**Work to be completed**
What you return should be the exact lines from the one with "Where should I" to the end of the records below, both included, and no pictures.

(Stored records)
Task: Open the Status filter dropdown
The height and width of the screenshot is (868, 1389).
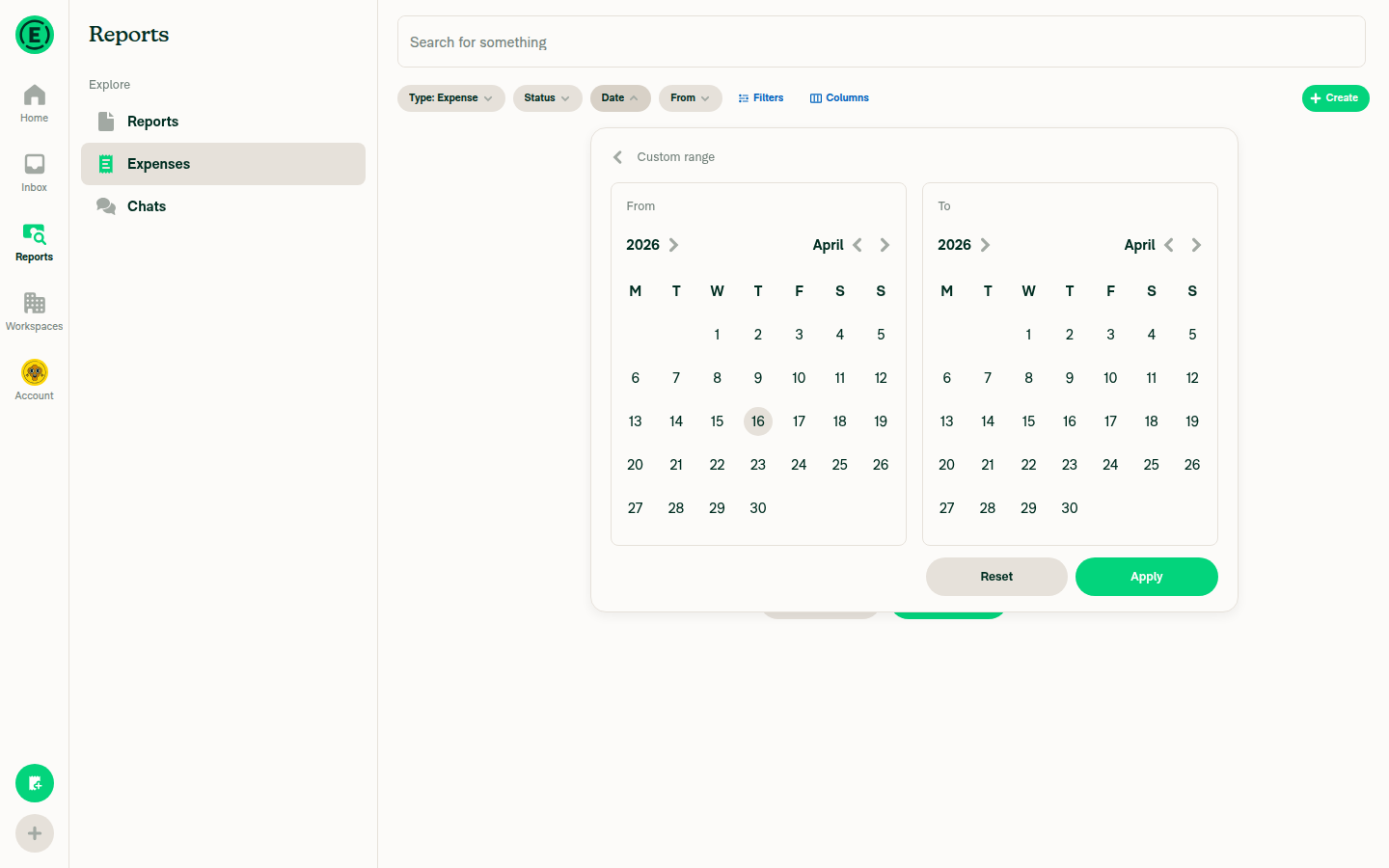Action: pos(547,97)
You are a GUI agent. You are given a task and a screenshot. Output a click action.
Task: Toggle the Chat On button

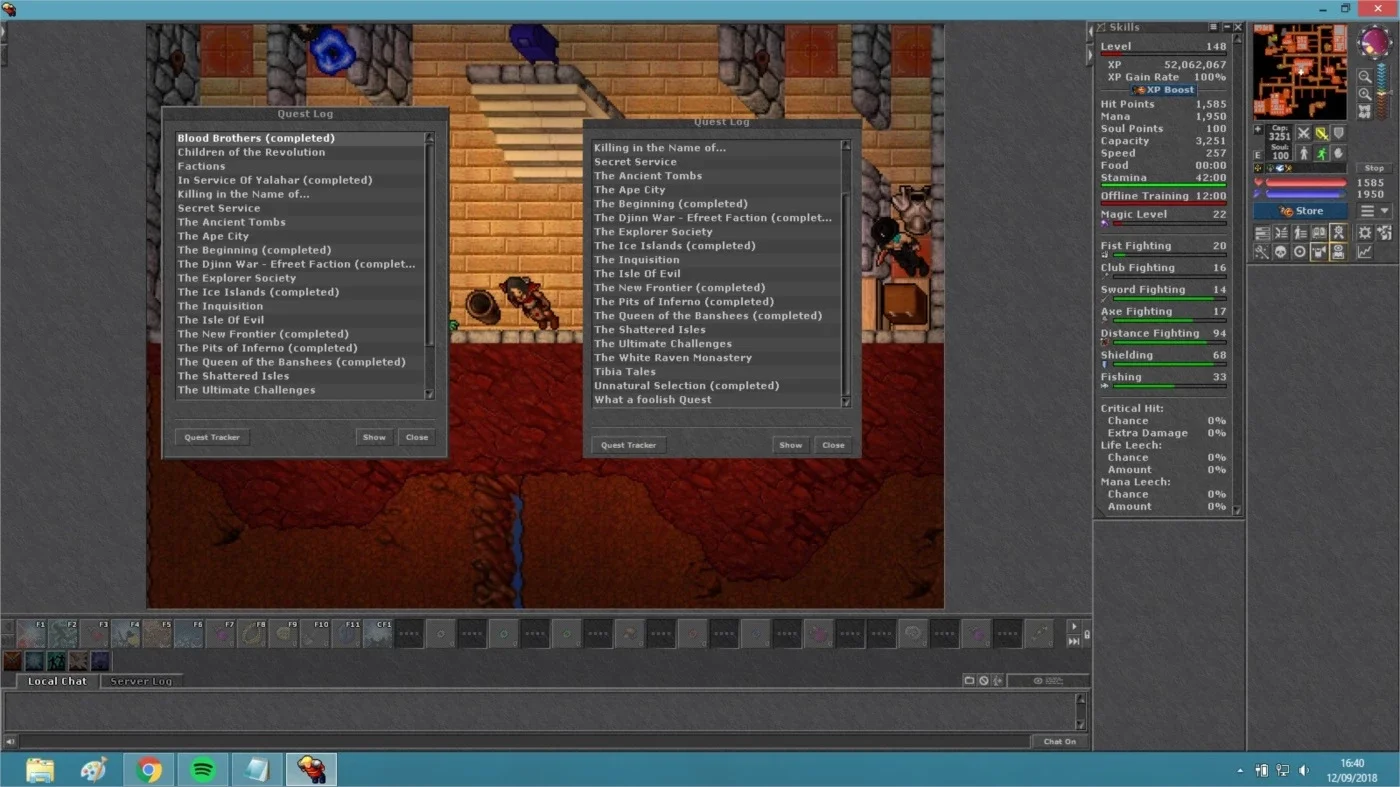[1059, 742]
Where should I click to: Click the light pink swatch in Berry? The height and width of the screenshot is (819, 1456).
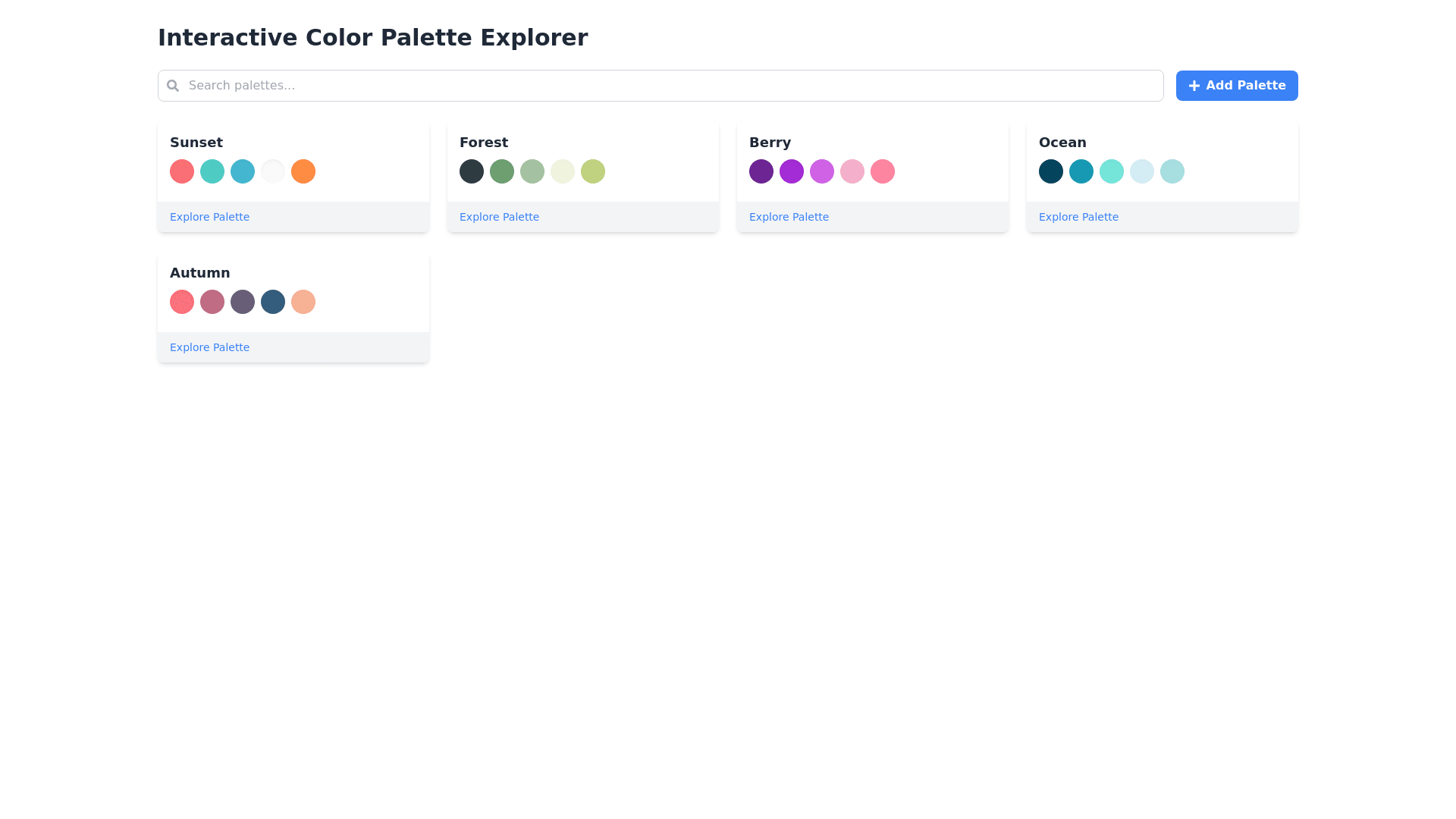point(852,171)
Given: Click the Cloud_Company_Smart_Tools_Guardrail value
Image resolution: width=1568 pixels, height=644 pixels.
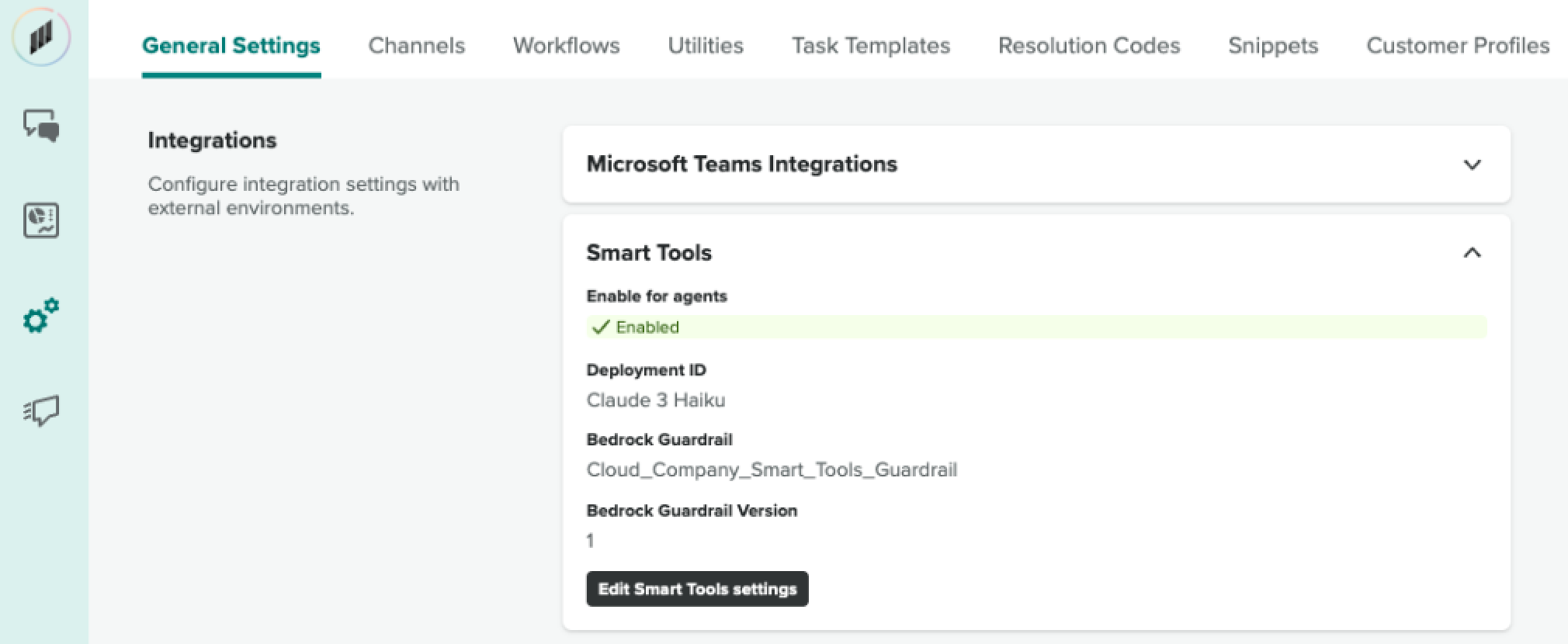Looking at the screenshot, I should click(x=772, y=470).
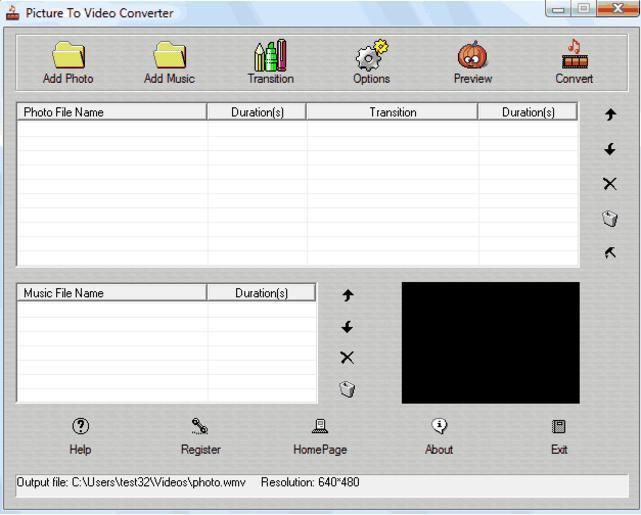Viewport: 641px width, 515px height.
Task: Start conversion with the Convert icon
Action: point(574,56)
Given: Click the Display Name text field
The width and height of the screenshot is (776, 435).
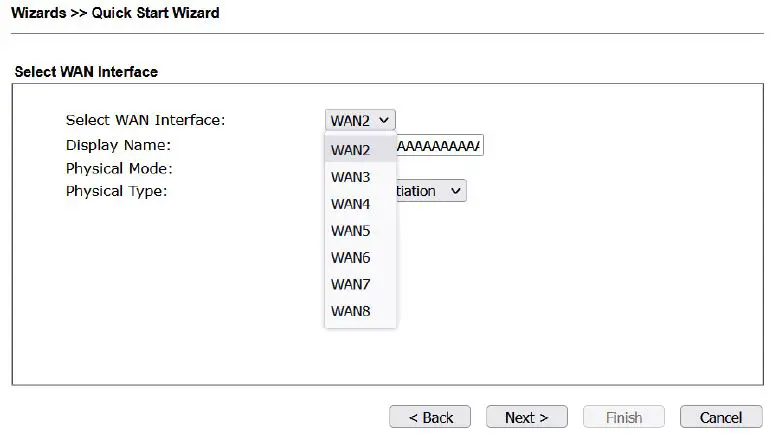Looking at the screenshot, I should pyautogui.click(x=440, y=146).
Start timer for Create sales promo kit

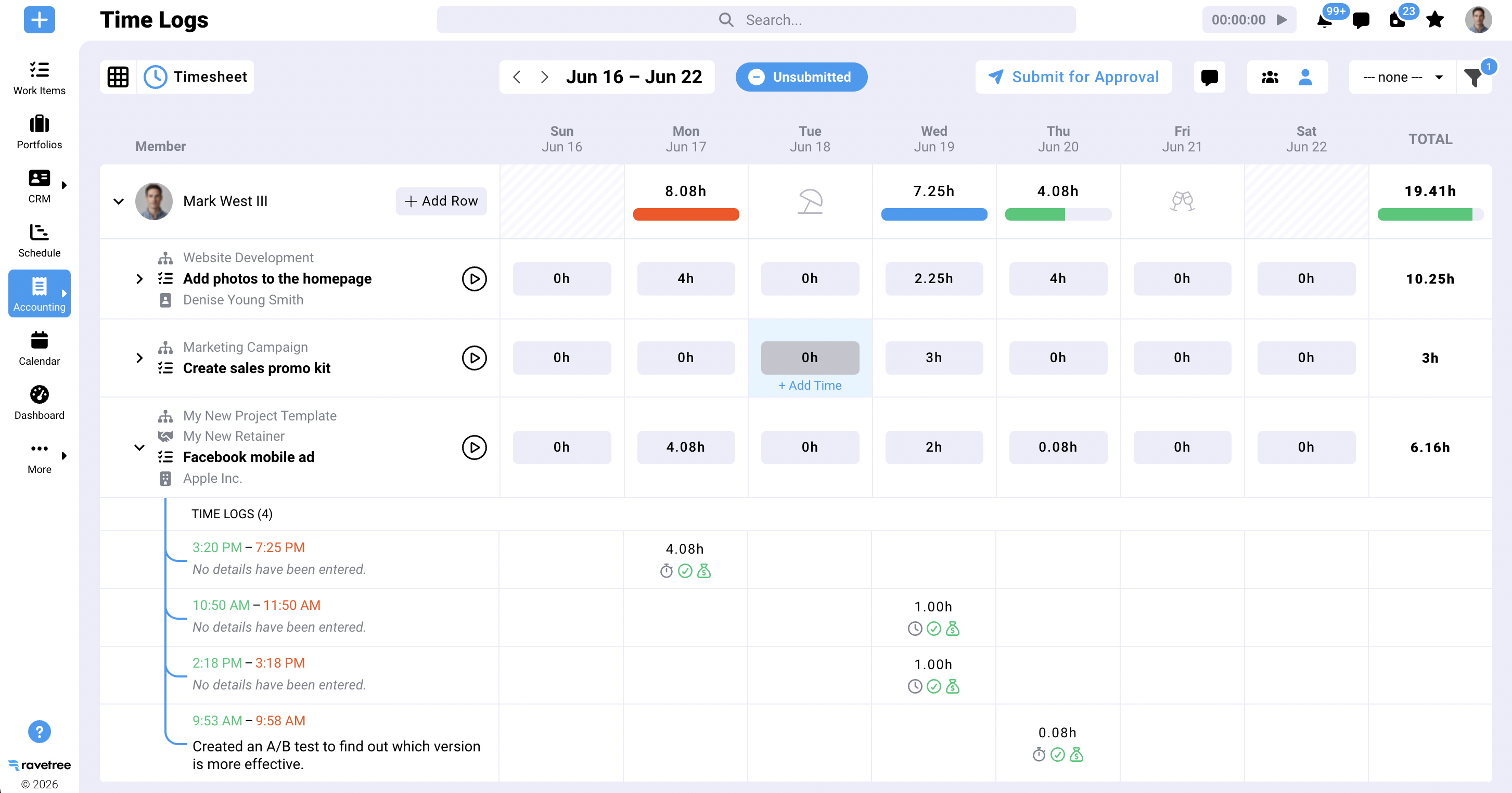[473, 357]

**Result below**
Where should I click to: Click the light pink swatch in Berry? The height and width of the screenshot is (819, 1456).
point(852,171)
Given: Click the Cloud_Company_Smart_Tools_Guardrail value
Image resolution: width=1568 pixels, height=644 pixels.
Looking at the screenshot, I should click(x=772, y=470).
Viewport: 641px width, 515px height.
Task: Start conversion with the Convert icon
Action: point(574,56)
Given: Click the Display Name text field
The width and height of the screenshot is (776, 435).
Looking at the screenshot, I should pyautogui.click(x=440, y=146).
Start timer for Create sales promo kit

[473, 357]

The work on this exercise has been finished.